[Start INPUT MATERIAL]

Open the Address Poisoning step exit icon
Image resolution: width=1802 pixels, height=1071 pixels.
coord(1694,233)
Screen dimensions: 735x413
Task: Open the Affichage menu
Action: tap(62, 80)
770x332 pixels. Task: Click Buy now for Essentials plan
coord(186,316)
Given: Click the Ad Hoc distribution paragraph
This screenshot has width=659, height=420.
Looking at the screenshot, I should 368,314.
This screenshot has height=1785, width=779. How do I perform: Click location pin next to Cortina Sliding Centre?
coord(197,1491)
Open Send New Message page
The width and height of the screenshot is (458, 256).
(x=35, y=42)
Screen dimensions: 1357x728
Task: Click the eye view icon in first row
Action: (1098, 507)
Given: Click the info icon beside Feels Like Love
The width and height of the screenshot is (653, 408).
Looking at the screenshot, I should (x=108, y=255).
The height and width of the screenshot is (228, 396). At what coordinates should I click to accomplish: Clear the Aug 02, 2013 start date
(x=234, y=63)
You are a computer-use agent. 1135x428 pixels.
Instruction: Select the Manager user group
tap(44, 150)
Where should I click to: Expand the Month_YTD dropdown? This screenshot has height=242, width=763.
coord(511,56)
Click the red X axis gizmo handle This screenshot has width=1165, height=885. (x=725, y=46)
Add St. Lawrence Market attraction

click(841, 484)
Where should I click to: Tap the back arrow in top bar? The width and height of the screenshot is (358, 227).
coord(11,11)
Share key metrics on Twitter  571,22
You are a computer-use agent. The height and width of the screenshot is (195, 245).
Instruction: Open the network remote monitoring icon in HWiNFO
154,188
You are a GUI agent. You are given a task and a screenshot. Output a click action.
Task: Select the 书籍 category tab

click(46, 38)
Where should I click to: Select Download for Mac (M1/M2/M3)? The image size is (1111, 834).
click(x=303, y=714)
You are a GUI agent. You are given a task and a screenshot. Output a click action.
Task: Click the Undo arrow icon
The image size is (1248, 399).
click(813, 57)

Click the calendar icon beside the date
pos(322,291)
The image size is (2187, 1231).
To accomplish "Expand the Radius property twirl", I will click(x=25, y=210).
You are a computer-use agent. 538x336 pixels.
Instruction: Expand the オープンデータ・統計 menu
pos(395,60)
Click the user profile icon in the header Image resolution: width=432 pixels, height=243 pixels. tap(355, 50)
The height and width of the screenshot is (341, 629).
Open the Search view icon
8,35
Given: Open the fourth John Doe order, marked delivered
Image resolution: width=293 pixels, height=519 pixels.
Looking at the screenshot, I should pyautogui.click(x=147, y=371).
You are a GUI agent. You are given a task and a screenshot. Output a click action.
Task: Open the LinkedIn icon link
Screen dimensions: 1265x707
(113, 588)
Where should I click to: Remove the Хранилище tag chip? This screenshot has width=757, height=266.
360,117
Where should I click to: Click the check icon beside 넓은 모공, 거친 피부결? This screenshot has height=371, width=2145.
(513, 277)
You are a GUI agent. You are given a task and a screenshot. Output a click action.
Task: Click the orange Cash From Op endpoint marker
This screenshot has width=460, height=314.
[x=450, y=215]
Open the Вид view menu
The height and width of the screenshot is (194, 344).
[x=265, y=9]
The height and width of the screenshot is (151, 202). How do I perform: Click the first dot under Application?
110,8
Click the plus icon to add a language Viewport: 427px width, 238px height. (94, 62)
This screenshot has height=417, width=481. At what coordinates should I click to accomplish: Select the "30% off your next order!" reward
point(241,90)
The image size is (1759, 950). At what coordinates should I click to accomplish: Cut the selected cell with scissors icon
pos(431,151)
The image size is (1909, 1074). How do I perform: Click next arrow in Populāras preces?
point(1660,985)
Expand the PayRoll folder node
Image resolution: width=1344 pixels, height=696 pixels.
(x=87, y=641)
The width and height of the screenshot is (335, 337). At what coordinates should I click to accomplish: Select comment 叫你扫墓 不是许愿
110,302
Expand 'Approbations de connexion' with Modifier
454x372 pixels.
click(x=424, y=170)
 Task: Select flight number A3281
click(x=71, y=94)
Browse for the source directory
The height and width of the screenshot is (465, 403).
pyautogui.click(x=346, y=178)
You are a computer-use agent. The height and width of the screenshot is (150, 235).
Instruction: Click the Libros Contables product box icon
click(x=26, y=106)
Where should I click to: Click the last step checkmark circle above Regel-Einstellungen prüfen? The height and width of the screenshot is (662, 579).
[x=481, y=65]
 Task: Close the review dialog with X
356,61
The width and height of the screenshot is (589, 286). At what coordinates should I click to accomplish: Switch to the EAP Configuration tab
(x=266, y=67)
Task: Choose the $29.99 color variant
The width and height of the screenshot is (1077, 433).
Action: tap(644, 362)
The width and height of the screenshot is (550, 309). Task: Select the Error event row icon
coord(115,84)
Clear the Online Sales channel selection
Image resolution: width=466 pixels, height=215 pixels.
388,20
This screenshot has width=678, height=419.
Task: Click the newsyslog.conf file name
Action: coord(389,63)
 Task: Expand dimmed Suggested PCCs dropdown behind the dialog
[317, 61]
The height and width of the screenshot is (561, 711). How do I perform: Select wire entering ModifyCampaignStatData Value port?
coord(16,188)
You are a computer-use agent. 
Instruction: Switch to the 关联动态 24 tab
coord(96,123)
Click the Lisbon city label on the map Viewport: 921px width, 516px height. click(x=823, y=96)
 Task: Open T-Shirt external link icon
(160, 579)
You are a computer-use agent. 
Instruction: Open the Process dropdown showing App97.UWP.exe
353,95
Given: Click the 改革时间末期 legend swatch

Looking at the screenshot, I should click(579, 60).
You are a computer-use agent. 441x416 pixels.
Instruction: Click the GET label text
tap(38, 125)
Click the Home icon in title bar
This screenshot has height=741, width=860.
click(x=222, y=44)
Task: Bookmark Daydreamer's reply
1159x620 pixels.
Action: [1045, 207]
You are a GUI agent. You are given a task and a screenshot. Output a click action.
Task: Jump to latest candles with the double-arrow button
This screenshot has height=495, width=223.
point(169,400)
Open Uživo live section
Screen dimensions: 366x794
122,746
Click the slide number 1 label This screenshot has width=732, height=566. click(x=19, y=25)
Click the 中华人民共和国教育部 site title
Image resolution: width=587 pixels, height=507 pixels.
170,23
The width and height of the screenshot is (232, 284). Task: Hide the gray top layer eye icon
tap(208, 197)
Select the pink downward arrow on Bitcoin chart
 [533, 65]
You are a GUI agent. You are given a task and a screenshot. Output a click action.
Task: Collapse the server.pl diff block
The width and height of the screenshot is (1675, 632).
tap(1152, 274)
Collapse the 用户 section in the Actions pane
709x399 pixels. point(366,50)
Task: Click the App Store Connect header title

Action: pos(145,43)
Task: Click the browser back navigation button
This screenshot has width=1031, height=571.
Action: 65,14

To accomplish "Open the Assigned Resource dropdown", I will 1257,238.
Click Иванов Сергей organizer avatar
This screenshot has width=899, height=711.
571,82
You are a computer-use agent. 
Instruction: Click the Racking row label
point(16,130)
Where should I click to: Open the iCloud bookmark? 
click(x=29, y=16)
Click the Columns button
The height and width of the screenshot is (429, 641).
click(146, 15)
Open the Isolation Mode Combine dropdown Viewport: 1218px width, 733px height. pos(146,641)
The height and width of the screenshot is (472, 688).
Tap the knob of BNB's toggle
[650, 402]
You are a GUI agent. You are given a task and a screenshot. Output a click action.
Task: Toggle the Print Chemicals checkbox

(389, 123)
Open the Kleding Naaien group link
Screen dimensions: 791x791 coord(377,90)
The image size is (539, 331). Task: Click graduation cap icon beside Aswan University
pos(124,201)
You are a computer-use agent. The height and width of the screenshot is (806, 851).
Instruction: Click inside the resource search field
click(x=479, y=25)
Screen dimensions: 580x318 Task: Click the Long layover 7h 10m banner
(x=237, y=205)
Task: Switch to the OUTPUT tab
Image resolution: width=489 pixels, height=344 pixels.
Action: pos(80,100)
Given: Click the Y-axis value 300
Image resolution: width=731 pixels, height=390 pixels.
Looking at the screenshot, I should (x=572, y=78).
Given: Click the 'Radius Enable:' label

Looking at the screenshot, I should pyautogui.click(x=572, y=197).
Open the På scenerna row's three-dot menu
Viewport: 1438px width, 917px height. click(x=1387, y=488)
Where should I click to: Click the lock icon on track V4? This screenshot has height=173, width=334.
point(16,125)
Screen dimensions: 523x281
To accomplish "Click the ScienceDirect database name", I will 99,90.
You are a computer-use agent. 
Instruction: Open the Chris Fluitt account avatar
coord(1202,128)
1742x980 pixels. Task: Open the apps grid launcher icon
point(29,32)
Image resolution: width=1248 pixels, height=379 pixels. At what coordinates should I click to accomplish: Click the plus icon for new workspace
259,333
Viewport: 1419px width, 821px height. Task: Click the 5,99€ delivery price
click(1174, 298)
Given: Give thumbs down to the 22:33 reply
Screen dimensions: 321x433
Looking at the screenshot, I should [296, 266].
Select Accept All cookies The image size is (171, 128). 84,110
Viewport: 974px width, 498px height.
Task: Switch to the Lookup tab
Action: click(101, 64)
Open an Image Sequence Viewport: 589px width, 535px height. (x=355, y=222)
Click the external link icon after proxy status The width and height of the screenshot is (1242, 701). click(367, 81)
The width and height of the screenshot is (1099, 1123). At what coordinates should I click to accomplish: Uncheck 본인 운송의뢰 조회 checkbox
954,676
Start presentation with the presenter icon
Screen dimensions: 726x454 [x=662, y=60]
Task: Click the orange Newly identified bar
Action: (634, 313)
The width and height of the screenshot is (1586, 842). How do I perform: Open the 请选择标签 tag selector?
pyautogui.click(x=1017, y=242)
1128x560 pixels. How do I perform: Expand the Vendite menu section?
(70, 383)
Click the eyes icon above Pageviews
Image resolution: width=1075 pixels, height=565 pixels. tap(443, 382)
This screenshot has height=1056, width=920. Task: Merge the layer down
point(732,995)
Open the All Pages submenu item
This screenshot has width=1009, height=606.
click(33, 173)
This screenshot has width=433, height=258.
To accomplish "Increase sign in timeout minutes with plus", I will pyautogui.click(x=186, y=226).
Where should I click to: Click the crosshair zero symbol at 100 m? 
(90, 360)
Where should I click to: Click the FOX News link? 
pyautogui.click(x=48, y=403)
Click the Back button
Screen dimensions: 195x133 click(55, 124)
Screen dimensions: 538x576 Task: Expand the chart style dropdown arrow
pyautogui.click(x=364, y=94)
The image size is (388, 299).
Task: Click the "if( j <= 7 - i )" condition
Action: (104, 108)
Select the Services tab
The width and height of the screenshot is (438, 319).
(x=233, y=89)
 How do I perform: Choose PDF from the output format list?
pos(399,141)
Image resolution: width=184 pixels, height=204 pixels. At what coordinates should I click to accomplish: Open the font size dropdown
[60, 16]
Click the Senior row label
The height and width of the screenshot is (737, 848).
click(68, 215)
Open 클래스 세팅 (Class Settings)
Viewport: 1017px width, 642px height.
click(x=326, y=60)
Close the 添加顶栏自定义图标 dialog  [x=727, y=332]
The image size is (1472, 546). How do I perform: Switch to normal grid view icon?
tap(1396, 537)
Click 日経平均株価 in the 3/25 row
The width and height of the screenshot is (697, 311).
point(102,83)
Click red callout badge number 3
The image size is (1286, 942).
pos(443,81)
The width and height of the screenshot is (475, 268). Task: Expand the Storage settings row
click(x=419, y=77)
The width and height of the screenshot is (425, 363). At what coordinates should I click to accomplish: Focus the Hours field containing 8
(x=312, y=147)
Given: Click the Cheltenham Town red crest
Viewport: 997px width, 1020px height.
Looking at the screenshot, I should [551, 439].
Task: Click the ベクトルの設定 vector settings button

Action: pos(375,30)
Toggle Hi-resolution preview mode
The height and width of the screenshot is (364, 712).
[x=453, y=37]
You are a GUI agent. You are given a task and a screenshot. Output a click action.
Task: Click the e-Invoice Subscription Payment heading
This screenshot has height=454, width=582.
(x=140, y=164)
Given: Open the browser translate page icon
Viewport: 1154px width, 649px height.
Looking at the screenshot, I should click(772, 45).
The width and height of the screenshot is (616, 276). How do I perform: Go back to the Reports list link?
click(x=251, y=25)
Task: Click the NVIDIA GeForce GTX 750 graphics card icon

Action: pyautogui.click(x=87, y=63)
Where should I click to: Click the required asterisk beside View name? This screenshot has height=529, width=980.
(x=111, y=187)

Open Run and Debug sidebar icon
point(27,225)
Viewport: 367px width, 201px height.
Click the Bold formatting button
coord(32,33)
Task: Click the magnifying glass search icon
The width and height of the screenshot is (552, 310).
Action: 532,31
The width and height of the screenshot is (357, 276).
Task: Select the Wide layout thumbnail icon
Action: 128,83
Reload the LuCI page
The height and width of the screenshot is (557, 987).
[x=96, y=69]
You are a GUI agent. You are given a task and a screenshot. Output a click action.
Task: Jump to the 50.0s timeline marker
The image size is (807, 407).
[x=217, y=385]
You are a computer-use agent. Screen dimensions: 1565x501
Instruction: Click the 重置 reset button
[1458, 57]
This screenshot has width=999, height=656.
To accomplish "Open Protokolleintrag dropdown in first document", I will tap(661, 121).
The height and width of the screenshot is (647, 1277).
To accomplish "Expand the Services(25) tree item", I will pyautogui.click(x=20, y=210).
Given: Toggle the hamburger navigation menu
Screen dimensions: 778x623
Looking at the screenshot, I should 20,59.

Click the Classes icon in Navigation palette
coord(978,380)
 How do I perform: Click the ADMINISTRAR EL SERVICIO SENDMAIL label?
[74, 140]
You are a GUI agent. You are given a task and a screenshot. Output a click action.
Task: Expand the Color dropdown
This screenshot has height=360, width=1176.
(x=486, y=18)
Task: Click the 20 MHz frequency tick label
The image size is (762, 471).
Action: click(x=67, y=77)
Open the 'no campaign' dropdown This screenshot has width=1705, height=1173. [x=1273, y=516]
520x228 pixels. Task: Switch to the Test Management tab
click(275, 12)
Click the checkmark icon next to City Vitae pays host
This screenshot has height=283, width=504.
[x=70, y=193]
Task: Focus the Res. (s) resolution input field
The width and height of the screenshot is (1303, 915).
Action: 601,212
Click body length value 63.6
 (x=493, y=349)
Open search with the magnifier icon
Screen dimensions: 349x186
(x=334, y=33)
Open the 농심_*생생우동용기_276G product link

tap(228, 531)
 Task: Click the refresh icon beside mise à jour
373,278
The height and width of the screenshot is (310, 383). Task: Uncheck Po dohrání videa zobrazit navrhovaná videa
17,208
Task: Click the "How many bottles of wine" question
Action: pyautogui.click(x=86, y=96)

[End INPUT MATERIAL]

§ GIVEN TASK
Rewrite the data from the line with "The height and width of the screenshot is (151, 202)." to the line with "Click the plus icon to", both included, with the requests kept as they are. Scale every coordinate in the answers by 0.25 and round each result to a whole number, with halves rounding up.

§ FINAL ANSWER
The height and width of the screenshot is (151, 202). How do I perform: Click the first dot under Application?
28,2
Click the plus icon to add a language Viewport: 427px width, 238px height. (24, 16)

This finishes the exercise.